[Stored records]
-- -- --

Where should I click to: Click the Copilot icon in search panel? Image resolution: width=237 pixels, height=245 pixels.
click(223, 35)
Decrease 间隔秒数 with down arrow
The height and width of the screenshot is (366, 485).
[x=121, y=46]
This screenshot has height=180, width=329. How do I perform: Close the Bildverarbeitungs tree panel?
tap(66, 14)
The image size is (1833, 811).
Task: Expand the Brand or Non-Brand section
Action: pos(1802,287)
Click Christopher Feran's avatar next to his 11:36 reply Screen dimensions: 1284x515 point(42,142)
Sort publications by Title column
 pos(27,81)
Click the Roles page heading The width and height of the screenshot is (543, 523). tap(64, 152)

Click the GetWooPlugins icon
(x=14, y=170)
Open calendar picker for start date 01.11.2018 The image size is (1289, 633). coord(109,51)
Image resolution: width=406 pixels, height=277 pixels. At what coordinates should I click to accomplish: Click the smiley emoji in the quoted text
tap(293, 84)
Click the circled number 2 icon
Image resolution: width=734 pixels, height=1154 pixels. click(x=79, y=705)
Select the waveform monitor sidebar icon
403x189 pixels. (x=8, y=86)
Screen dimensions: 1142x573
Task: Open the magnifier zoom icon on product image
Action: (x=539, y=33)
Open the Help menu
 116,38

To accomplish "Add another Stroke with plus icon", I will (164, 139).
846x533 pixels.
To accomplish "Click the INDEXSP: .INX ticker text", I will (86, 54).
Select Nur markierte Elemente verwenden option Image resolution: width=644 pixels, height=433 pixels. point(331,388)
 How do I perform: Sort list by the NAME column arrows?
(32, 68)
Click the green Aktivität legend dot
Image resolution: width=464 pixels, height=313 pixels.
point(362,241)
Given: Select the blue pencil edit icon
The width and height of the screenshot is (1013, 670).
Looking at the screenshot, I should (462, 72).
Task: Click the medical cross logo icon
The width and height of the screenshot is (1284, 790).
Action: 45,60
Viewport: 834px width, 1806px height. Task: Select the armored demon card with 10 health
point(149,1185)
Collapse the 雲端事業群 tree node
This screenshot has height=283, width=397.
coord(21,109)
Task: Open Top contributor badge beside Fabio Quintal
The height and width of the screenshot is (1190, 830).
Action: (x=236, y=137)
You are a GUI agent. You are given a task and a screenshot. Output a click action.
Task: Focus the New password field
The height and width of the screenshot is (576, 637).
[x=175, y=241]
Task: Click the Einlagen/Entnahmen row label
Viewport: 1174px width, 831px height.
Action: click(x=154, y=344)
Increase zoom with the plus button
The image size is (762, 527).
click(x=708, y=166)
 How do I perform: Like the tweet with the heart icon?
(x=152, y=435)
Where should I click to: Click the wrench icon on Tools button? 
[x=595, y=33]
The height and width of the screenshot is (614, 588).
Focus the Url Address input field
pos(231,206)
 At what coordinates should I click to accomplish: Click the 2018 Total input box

-- -- --

→ Instructions to follow
Print again the lines of the entries above that fall between the line holding "Click the green Aktivität legend dot" and the line holding "Task: Click the medical cross logo icon", inclusive, exactly as they stand.

→ Completed exercise
Click the green Aktivität legend dot
Image resolution: width=464 pixels, height=313 pixels.
point(362,241)
Given: Select the blue pencil edit icon
The width and height of the screenshot is (1013, 670).
Looking at the screenshot, I should (462, 72).
Task: Click the medical cross logo icon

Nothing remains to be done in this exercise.